◆ Task details ◆
Convert everything from the start of the records down to and including the line containing "Looking at the screenshot, I should tap(930, 103)." into a numbered list, leaving out any blank lines.

◆ Data shown ◆
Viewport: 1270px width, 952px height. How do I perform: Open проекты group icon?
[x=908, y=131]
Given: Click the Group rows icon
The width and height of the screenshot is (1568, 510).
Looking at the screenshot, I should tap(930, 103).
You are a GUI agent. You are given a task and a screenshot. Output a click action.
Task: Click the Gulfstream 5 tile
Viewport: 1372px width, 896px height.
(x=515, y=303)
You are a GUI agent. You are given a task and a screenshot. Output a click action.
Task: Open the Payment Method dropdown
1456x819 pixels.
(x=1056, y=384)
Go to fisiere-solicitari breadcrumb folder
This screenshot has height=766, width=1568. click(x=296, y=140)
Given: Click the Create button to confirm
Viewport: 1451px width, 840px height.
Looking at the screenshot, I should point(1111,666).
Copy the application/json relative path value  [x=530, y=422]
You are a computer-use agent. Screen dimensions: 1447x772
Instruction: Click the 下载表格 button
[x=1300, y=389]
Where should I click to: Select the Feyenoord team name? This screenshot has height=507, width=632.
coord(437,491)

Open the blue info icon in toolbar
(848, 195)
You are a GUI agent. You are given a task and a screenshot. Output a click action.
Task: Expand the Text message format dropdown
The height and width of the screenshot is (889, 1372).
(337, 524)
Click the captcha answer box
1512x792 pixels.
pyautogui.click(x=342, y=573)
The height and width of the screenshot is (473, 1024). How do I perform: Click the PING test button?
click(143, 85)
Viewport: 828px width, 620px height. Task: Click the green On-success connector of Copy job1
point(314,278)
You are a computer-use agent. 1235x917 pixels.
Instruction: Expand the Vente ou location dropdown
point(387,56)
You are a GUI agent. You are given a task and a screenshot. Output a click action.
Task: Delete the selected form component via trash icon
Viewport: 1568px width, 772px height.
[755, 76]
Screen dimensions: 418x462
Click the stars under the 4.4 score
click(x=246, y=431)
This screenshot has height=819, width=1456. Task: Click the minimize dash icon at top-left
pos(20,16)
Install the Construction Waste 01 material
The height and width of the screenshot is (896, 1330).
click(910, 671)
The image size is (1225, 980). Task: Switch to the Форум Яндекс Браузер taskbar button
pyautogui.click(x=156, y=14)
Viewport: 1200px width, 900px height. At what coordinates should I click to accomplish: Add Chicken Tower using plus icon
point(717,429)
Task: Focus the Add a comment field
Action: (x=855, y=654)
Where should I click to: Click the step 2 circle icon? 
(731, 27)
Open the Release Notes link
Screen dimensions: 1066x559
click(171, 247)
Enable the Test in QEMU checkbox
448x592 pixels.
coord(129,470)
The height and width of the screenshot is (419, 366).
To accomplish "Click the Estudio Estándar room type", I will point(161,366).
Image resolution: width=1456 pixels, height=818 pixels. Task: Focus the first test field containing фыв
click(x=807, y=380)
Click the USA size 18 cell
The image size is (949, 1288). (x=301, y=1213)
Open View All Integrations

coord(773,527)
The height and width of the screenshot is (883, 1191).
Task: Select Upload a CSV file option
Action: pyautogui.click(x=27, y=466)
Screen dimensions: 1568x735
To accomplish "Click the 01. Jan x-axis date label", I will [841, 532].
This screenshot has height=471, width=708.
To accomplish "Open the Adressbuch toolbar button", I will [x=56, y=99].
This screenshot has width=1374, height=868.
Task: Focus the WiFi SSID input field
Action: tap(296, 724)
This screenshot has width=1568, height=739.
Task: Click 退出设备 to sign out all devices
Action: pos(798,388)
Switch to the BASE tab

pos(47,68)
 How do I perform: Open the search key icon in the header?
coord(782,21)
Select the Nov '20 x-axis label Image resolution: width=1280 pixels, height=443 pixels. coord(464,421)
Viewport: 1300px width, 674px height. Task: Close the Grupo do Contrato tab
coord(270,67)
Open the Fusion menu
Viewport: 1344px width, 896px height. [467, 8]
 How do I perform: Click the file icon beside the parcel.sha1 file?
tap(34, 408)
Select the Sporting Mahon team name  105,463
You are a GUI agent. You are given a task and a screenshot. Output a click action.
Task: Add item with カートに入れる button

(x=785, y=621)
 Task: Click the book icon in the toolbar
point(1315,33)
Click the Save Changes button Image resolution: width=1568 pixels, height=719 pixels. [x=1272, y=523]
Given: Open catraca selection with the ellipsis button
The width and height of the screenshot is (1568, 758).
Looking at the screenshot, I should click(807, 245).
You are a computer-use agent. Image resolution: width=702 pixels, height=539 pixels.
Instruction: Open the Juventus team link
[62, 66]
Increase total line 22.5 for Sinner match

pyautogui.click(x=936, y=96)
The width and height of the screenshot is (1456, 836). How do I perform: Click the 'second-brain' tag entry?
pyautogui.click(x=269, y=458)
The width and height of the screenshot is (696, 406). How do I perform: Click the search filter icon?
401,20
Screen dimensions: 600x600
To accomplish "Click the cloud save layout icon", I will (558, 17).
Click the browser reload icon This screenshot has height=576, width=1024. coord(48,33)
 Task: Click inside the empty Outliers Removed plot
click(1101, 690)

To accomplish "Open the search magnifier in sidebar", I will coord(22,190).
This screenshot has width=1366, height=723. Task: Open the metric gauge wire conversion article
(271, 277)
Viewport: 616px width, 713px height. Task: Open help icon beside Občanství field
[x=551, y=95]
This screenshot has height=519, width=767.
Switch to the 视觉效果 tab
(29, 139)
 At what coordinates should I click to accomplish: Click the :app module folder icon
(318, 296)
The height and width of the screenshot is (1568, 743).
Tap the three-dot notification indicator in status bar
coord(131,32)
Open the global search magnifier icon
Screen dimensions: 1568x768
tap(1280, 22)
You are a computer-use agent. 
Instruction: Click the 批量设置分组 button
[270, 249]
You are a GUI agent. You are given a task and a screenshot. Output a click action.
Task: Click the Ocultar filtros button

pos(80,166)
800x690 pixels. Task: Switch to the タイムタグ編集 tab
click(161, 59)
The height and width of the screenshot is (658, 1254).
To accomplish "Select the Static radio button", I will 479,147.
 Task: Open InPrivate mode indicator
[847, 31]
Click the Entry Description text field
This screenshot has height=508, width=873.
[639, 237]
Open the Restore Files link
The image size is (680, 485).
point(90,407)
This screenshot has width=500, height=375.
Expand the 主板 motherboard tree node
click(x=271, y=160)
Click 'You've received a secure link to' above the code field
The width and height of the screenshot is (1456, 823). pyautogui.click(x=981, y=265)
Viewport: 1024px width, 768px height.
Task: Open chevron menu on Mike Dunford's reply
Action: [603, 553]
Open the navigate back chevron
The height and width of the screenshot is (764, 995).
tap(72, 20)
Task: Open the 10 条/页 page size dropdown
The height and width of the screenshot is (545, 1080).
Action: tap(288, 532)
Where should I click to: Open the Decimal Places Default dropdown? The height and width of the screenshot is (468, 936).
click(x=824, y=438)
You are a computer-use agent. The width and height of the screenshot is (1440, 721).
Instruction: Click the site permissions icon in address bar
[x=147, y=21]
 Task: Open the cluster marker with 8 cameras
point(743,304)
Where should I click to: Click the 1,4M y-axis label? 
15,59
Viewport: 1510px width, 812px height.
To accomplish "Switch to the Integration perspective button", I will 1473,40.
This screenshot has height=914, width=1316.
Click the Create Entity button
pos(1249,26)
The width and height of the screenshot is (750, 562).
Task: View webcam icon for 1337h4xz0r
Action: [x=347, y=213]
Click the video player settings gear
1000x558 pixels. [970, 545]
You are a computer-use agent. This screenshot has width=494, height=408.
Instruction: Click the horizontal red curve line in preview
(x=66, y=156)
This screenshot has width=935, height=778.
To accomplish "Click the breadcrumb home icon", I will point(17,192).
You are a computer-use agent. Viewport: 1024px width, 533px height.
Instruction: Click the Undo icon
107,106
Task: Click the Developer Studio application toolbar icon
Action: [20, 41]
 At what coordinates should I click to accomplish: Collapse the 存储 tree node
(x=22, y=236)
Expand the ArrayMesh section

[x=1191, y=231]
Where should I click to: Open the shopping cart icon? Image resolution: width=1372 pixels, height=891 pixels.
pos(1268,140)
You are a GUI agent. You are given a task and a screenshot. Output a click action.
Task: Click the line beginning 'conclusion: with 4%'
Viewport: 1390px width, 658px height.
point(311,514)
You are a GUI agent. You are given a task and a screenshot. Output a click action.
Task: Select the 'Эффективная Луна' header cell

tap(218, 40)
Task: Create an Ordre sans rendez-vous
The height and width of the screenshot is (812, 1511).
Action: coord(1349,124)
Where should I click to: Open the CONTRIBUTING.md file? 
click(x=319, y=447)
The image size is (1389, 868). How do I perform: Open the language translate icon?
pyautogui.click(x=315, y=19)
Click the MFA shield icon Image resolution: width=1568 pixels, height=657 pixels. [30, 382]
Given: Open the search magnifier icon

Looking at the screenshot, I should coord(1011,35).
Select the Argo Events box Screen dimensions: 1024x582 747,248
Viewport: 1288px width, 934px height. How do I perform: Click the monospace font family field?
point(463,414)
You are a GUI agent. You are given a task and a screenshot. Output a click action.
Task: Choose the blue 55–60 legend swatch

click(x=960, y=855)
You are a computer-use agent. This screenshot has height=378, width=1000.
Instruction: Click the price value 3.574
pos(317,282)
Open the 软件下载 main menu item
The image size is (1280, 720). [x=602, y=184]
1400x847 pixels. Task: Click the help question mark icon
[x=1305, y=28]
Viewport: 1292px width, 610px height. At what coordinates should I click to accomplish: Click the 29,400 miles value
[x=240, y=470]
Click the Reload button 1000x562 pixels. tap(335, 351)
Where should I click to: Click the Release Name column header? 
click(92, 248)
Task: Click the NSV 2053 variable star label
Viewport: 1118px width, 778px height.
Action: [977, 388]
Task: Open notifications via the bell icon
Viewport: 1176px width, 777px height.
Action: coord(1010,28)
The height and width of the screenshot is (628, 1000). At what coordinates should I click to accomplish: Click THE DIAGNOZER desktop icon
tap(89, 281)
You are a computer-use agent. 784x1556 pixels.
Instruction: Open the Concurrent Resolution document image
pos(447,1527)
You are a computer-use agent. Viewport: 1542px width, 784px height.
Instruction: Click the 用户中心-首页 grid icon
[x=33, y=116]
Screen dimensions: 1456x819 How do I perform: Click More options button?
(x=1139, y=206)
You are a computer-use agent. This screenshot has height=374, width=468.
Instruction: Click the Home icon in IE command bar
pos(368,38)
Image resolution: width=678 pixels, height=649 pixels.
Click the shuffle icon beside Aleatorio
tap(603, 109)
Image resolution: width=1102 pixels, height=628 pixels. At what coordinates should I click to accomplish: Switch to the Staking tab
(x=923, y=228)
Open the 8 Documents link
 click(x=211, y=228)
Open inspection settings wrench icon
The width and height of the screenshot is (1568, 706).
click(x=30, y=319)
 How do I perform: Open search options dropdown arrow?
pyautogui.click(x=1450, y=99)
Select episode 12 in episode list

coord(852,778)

◆ Result of this task ◆
1. Viewport: 1270px width, 952px height. How do I perform: Open проекты group icon?
2. [x=908, y=131]
3. Given: Click the Group rows icon
4. The width and height of the screenshot is (1568, 510).
5. Looking at the screenshot, I should tap(930, 103).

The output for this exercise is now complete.